Text provided
::::::::::
The OS and memory and storage are largely stable. Storage would be the first thing to slow with age, so benchmark that if you can.

Our expectations of what make for a fast computer however do not slow down. Camera resolution grows, image fidelity grows, more logic is stuffed into a web page, etc...

Software can become corrupt over time, but the computer itself can be returned to factory conditions with an easy erase and install to confirm that the hardware is still speedy even if we don't feel it's so fast compared to all the new young gun computers that are now shipping.


Now from a purely analytical standpoint, here are the items that could conceivably be measured in benchmark or manufacturer tests:

  • Heat Dissipation failures (thermal grease drying out or dust/worse accumulation) could cause CPU temps to rise when airflow can't remove enough heat from the chipsets. Older CPU didn't throttle as much and had larger metal traces to get the heat out. Newer CPU like the MacBook Air actively reduce cores and clock cycles to thermally control the CPU. This makes for a very noticeable performance dip when the CPU cannot be kept cool. I have seen tower and iMac cases packed with dust or worse / nicotine tar laden dust. So much so, that the computer had no business even running by the looks of it - but other than hot sensors, most still ran full speed (to my great astonishment).
::::::::::
Listed records

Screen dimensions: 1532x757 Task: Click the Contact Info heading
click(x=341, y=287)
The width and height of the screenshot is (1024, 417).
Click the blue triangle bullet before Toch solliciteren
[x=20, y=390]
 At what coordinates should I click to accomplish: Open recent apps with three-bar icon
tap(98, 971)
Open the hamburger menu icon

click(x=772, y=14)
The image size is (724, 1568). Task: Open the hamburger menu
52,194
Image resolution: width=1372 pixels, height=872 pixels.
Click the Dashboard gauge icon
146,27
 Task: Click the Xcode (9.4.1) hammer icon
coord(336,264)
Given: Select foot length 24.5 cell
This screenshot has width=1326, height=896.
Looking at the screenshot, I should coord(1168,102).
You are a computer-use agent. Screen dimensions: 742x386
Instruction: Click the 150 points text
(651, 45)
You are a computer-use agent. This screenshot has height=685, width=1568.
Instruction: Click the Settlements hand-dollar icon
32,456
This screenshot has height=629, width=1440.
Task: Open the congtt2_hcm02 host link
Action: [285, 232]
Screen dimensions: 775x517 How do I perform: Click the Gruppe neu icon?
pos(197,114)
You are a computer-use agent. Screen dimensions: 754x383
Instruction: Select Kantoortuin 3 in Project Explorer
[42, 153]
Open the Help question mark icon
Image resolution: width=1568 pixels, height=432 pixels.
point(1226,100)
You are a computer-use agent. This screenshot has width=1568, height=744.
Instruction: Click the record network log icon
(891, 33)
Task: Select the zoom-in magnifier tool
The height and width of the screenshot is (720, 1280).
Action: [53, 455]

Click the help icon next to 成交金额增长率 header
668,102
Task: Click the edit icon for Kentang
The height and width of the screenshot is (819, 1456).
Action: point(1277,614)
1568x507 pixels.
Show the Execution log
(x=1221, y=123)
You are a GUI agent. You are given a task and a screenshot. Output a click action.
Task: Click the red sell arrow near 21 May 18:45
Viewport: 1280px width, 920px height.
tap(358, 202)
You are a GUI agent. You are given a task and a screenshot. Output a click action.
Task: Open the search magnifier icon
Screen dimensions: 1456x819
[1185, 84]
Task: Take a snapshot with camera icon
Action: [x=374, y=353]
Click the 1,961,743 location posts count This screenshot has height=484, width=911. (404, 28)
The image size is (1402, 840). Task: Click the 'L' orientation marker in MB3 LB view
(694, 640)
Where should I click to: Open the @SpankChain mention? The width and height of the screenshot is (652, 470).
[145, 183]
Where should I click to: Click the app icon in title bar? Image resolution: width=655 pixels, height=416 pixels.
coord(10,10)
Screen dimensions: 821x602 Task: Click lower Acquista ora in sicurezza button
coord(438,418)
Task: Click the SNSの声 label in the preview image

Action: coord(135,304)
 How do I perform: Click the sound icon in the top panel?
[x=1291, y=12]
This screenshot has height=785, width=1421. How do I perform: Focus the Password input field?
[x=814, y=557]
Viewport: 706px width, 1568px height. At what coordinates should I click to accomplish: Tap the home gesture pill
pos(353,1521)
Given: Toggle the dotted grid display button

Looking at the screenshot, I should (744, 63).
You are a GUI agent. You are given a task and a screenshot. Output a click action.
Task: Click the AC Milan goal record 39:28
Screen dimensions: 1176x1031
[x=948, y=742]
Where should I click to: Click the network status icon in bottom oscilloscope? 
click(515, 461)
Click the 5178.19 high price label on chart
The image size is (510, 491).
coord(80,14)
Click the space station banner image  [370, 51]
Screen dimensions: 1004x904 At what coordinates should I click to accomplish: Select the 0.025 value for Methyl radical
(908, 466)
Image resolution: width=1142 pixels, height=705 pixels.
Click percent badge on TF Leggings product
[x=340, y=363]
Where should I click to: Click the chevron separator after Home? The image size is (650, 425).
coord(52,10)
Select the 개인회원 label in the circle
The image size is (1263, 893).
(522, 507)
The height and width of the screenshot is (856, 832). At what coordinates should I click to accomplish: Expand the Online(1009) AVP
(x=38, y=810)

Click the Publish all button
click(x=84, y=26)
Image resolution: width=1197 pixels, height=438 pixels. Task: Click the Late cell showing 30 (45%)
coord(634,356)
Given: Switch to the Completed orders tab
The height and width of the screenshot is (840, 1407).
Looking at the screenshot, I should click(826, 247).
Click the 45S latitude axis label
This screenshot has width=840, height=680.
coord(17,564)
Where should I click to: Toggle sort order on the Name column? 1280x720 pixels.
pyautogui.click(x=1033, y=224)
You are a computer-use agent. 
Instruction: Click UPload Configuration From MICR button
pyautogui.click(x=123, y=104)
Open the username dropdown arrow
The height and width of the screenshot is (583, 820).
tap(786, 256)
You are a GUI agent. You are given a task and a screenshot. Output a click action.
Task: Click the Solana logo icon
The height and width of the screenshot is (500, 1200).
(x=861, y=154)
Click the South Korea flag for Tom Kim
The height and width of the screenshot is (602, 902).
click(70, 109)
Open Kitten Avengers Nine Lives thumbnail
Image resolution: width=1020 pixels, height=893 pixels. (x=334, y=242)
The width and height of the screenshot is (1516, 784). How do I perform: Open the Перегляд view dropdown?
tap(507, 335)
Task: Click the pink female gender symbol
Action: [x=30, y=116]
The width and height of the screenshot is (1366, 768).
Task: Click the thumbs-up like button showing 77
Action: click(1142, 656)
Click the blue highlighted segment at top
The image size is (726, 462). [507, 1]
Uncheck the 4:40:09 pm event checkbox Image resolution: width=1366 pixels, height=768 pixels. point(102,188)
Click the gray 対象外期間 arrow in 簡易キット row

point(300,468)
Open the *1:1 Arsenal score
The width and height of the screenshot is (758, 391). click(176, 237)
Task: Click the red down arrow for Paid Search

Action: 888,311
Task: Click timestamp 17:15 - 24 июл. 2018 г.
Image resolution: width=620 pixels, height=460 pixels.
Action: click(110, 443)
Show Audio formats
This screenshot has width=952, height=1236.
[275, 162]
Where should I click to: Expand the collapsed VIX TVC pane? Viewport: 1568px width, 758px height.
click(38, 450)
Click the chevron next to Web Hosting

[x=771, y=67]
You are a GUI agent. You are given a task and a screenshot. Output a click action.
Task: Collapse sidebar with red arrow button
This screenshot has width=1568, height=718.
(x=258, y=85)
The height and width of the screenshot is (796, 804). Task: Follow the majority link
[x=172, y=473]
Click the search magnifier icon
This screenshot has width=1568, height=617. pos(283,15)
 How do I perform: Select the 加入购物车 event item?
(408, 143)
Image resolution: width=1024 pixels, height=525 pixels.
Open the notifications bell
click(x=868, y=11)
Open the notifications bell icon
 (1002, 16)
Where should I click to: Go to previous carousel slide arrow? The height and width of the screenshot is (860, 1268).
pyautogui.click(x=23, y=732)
::::::::::
Tasks to complete
(a) Reproduce the passage from the text on computer performance from "Our expectations of" to "web page, etc...".
(b) According to the text on computer performance, is each of the following statements true? Answer yes or no, and quote the words of the text that decide it.
(i) Storage would be the first component to slow with age.
(ii) Older CPUs throttled more than newer ones.
(iii) Most of the dust-packed computers still ran at full speed.
(c) List every example that the text on computer performance gives of growing expectations for a fast computer.

Responses
(a)
Our expectations of what make for a fast computer however do not slow down. Camera resolution grows, image fidelity grows, more logic is stuffed into a web page, etc...

(b)
(i) Yes: "Storage would be the first thing to slow with age"
(ii) No: "Older CPU didn't throttle as much"
(iii) Yes: "most still ran full speed"

(c)
- Camera resolution grows
- Image fidelity grows
- More logic is stuffed into a web page